L’œil : Comment était ce Paris des années 1950 ?
W. K. : Il n’était pas celui des années 1920, de la génération perdue, du Paris est une fête d’Hemingway ou de mes lectures de Scott Fitzgerald. Même celui d’Henry Miller avait disparu. Tout était plus figé. Avoir un atelier à Saint-Germain-des-Prés était impensable pour moi. J’ai dû m’installer à La Garenne-Colombes. Autant dire que je ne passais pas mes soirées avec les existentialistes. Je me passionnais pour le Bauhaus, avec leur travail sur le design, l’architecture, la typographie, la photo et la peinture. Comme eux, je voulais révolutionner l’art en diversifiant les approches. Mais, à Paris à l’époque, ce qui n’était pas de la peinture était méprisé et la photographie apparaissait anecdotique.
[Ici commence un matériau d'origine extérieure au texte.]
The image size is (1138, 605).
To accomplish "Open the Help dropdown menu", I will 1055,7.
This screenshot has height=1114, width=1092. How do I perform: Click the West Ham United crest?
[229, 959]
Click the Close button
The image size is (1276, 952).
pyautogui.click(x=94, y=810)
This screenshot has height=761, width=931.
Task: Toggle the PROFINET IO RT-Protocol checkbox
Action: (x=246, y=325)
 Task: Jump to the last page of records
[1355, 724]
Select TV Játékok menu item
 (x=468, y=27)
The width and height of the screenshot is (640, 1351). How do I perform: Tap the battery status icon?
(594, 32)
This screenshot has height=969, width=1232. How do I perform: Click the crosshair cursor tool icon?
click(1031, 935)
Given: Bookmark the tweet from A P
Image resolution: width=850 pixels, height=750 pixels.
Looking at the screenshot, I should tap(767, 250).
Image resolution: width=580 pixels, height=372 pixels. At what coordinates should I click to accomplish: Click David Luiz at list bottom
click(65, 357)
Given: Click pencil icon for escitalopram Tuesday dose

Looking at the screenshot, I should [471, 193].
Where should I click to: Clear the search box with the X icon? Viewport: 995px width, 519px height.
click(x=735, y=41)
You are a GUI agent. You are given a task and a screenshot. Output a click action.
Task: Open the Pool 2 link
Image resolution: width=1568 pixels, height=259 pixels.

Moi je préférais le travail de Walker Evans à celui de Cartier-Bresson ou Doisneau, trop académique.

L’œil : À l’étroit dans la peinture, c’est donc dans la photo que vous tentez votre chance, en Amérique ?
W. K. : La photo, avec ses traditions diverses – portrait, mode, actualité, paysage… –, me semblait le bon médium. Alexander Liberman, le directeur artistique de Vogue, cherchait de nouveaux talents. J’ai relevé le défi, je suis parti à New York en 1954 réaliser un journal photographique. J’en ai tiré un livre montrant une ville tragique et inconfortable, un rêve américain dérisoire, alors que le monde entier s’extasiait devant la Grosse Pomme. Aucun éditeur américain n’a voulu le publier. Chris Marker, un écrivain qui faisait aussi de la photo et du cinéma, m’a appuyé pour que cela paraisse au Seuil.
Les réactions ont été partagées, parfois violentes, mais j’ai été récompensé par le prix Nadar en 1957. À Paris, beaucoup de personnes ont apprécié, trouvant que j’avais un regard proche de Céline.

L’œil : C’est d’ailleurs à ce livre que vous devez une autre rencontre marquante, celle du cinéaste Fellini ?
W. K. : J’étais un groupie de Fellini. Il présentait I Vitelloni à Paris et je voulais le rencontrer. Je savais qu’il logeait à l’hôtel Raphaël et il n’était pas protégé par dix attachés de presse comme aujourd’hui. Je suis allé lui porter mon ouvrage sur New York et Fellini m’a dit que c’était déjà son livre de chevet ! Il m’a alors proposé de venir à Rome travailler sur son prochain film, comme assistant. J’ai dit : « Que devrai-je faire ? » Il m’a répondu : « Si je suis malade, vous tournerez les scènes à ma place... » À Rome, j’ai découvert qu’il avait déjà une demi-douzaine d’assistants ! Fellini était une grande vedette, mais il avait néanmoins du mal à financer son film, lequel a du être retardé. J’ai traîné dans Rome et je suis revenu avec un nouvel album de photos.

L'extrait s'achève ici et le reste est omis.